● Quoted passage
Here’s how we stacked the deck against
your surviving the first four paragraphs. First, you spent
the day messing with the air leakage characteristics of the
building. That new furnace might have worked acceptably in
the old leaky building, even though it’s not cold enough to
produce really strong draft, but the addition of caulk and
storm windows has thrown it a curve. There’s a hearty fire
in the fireplace and that chimney is drawing correctly as
you go to sleep. The cracked window on the downwind side is
fighting against it–but it isn’t winning yet.
Later
in the evening, the balance in the tug of war changes. The fire burns down some, enough to let the thermostat call
for heat from the furnace. Sure enough, it backdrafts, but
it’s in good tune and there’s not much CO being produced.
(Later in the heating season, should someone else take up
residence, the performance will deteriorate under the
adverse conditions.) You’re asleep, so you don’t notice the
odor.
Later still, the fire dies to its charcoal phase,
producing lots of carbon monoxide and very little draft.
It’s chilly with that open window encouraging infiltration,
though. Soon the flow reverses in the fireplace chimney,
spilling CO-laden air into the room. Less than an hour
later it’s all over.
C0: The Invisible Killer
WHEN CARBON-CONTAINING FUELS oxidize (burn) with air, they
create hundreds of new compounds. Many of these waste
products are dangerous, but only the simplest of
them–carbon monoxide (CO)–is likely to occur in
concentrations that immediately jeopardize health. Because
of the deadly gas’s tremendous affinity for blood in the
lungs (an affinity more than 200 times that of oxygen), it
readily steps in the way of the life-giving gas and denies
cells their breath. People who die from exhaust fumes in
cars or from smoke inhalation in fires suffocate from
carbon monoxide poisoning. Luckily for us, carbon monoxide
normally makes up only a very small part of Earth’s
atmosphere–about 1/10 of a part per million (ppm).
Because there are so many devices in urban areas that burn
carbon fuels, though, CO usually lingers there in the 5- to
10-ppm range and may exceed 10 times that level near busy
highways. CO begins to affect hu mans after we’ve been
exposed to as little as 15 ppm over eight
hours–causing minor confusion and loss of sense of
time–and at 1070 (that’s 10,000 ppm) it kills in 10
to 20 minutes. Combine carbon monoxide’s extreme toxicity
with the difficulty of detecting it (the gas is colorless,
odorless and tasteless at all but the highest
concentrations) and the subtlety of its symptoms (victims
of acute CO poisoning typically lose consciousness without
recognizing the seriousness of their distress), and you
have a prescription for accidental death. But even
comparatively small concentrations of carbon monoxide
present serious long-term health hazards.

● Given entries
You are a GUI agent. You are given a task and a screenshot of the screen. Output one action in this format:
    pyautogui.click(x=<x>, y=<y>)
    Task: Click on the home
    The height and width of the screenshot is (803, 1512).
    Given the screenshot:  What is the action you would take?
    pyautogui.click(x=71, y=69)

● Exercise description
Answer these questions from the carbon monoxide text.
(a) What two additions to the building changed its air leakage?
(b) How much greater is carbon monoxide's affinity for blood in the lungs than oxygen's?
(c) In what range does carbon monoxide usually linger in urban areas?
The data has nothing to do with the carbon monoxide text.

● Your response
(a) Caulk and storm windows.
(b) More than 200 times greater.
(c) The 5- to 10-ppm range.